WORK REQUIRED: In the records below, find the line containing "Where should I". Output it and every line after it to the end, unchanged, with no pictures.

________________

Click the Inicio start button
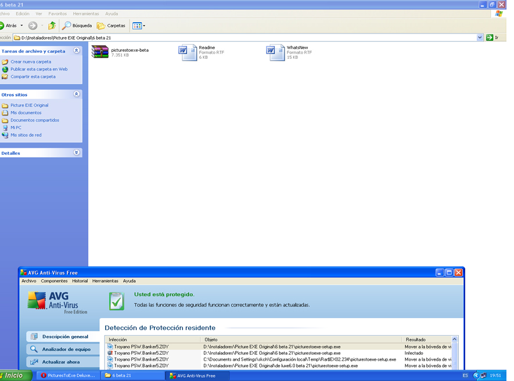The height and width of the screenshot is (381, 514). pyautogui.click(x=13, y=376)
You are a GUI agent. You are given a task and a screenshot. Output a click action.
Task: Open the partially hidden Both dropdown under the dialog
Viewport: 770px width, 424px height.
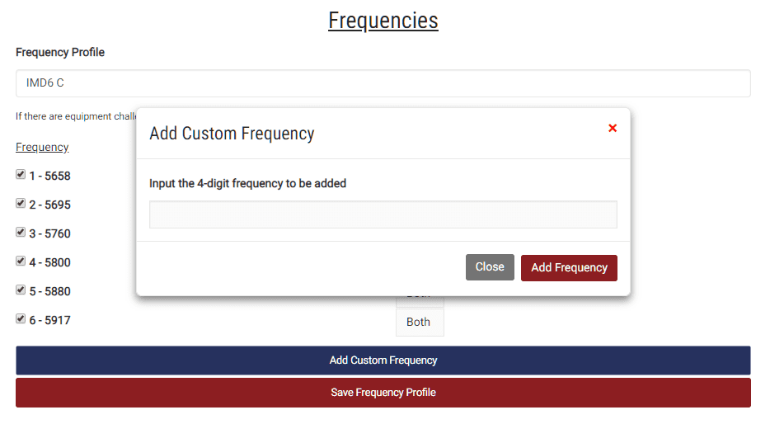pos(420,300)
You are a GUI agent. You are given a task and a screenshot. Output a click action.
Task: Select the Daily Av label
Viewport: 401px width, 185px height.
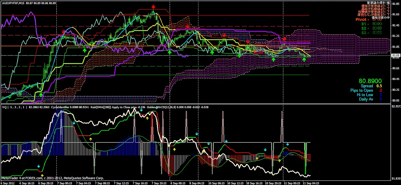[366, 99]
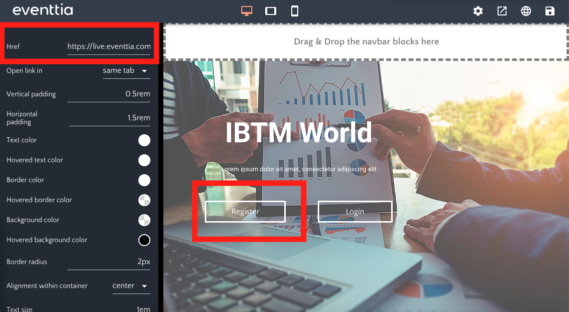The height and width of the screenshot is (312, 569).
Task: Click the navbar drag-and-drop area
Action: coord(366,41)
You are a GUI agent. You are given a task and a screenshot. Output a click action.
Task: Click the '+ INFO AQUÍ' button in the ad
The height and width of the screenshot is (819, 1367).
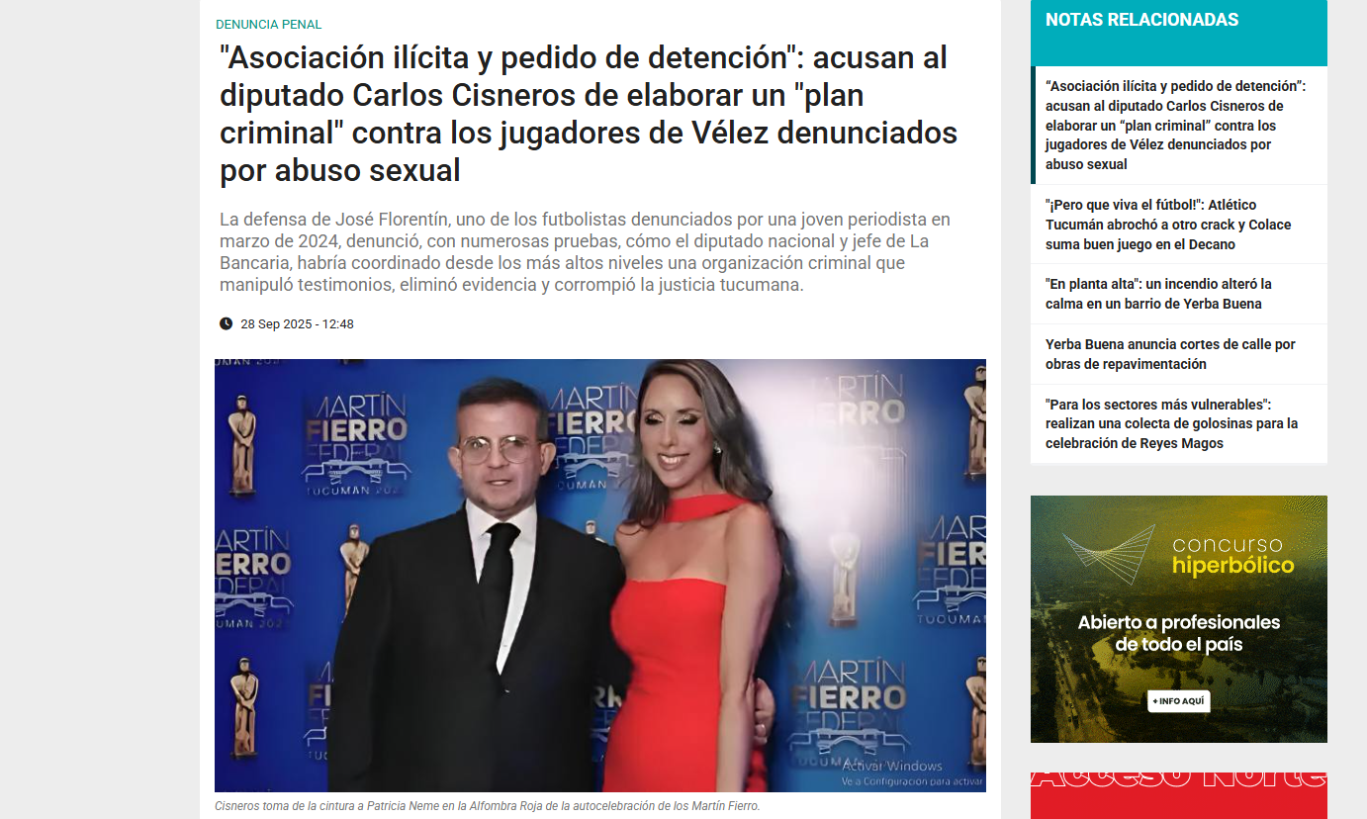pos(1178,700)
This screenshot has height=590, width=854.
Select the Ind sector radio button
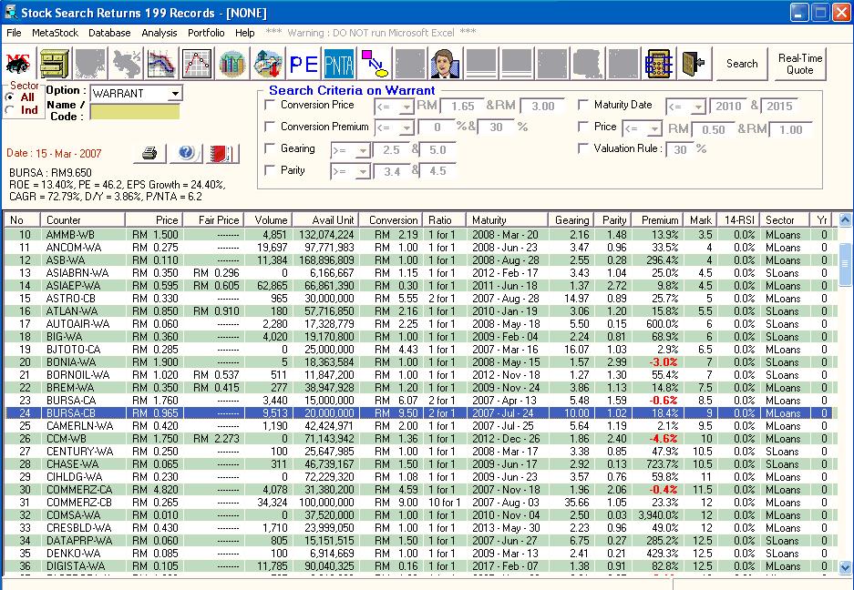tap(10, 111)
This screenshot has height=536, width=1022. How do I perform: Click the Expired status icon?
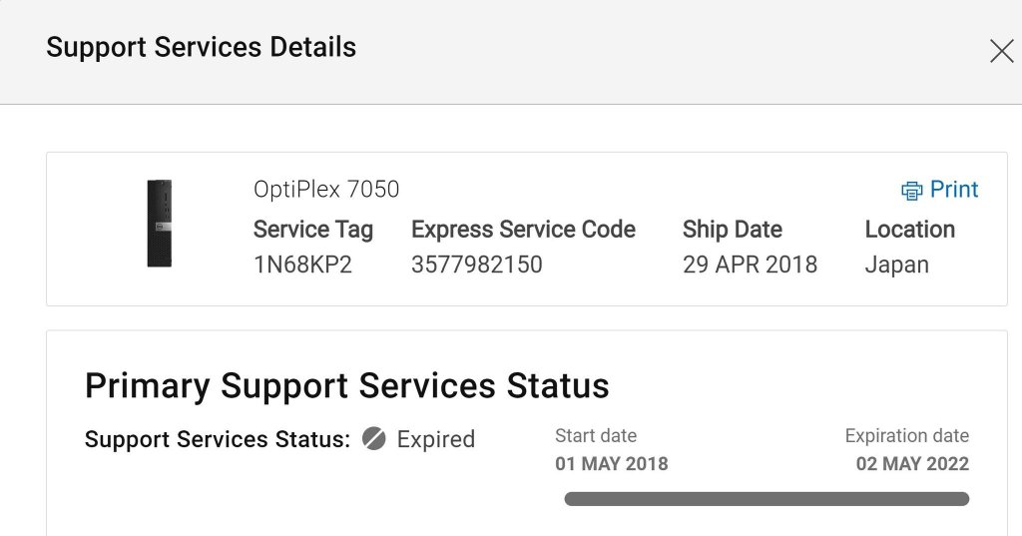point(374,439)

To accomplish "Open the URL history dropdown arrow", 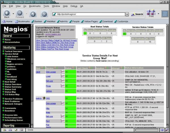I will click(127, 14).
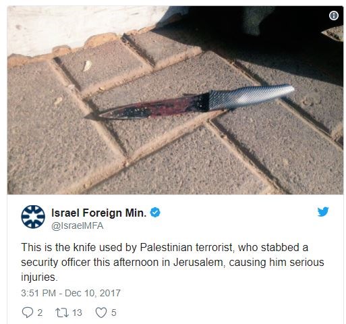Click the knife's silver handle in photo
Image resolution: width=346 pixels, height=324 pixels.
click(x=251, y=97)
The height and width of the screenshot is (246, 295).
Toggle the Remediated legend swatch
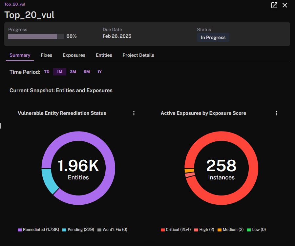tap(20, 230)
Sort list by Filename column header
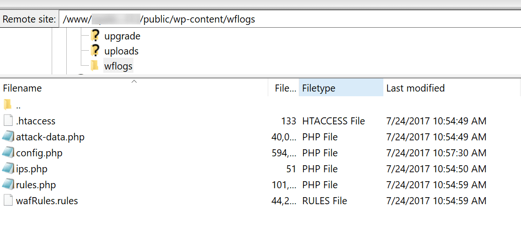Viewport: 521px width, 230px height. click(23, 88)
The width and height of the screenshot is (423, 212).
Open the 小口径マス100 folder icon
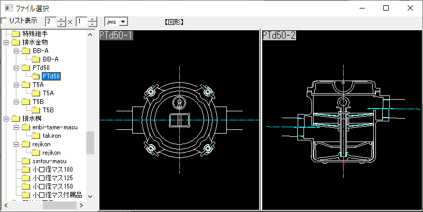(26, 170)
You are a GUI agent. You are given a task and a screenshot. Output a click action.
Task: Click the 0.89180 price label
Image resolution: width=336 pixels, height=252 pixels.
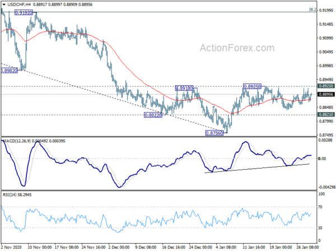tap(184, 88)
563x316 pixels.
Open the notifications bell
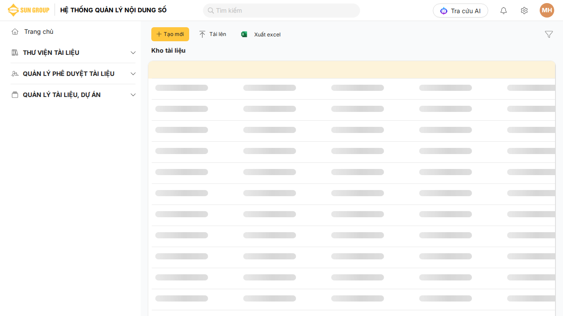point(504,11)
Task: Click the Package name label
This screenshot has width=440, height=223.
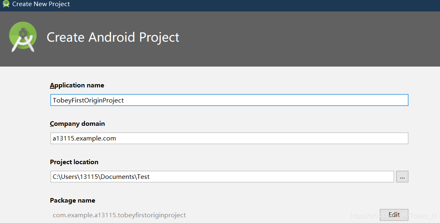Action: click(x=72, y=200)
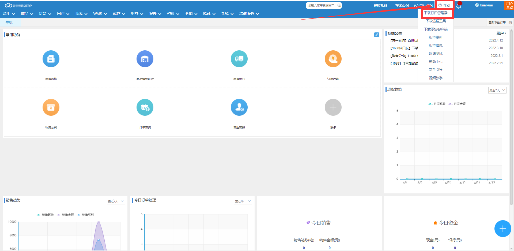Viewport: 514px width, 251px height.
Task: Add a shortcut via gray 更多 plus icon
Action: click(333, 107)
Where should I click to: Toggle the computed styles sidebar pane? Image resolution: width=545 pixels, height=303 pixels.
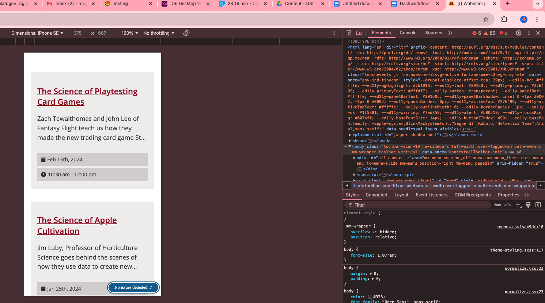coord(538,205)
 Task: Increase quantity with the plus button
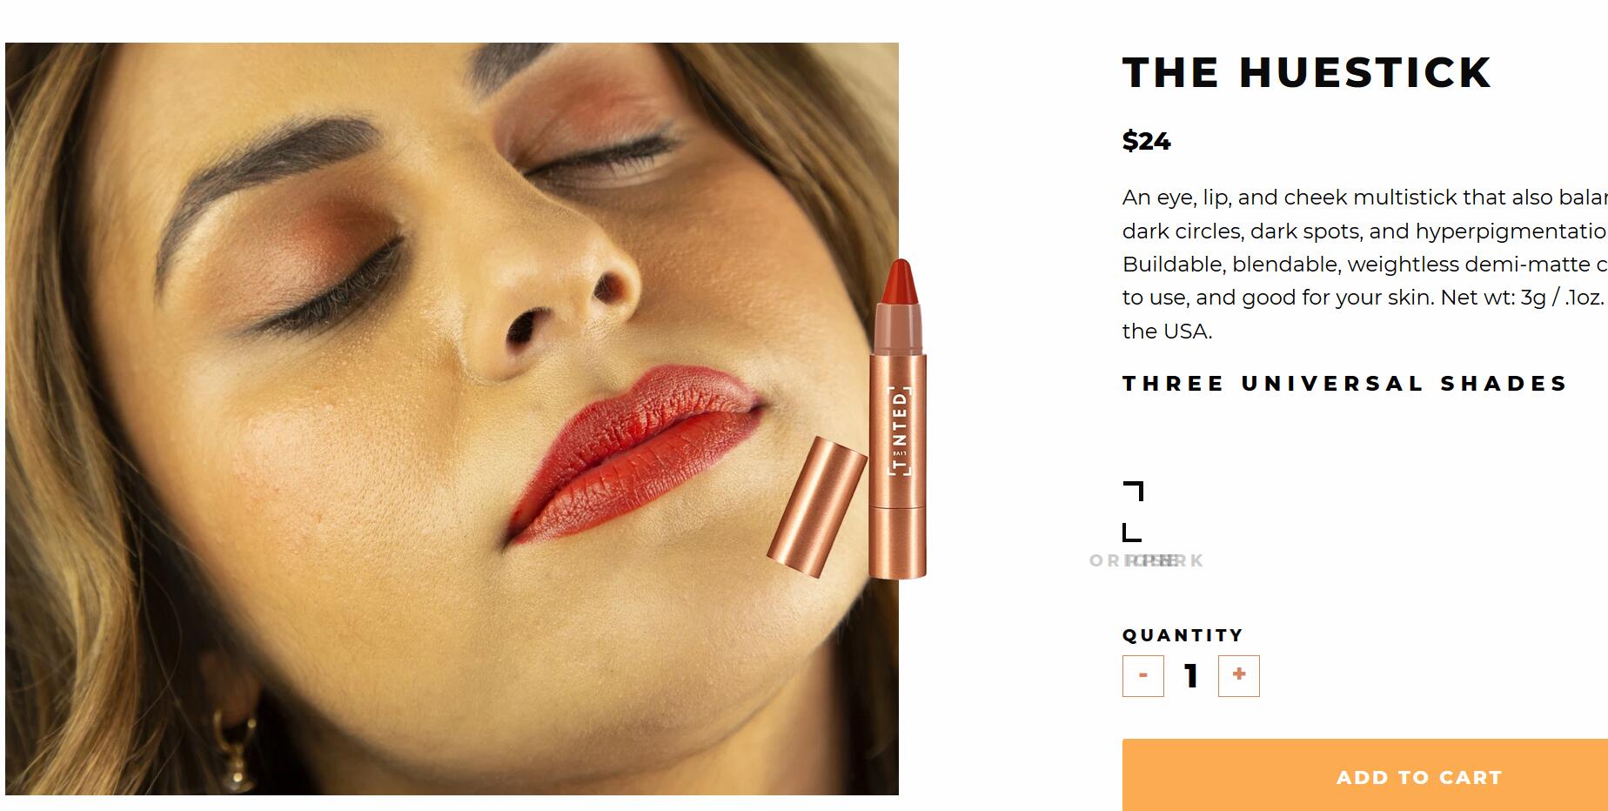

________________

TASK ANSWER:
Where should I click to: Toggle the computed styles sidebar pane? Image resolution: width=545 pixels, height=303 pixels.
coord(538,205)
 Task: Increase quantity with the plus button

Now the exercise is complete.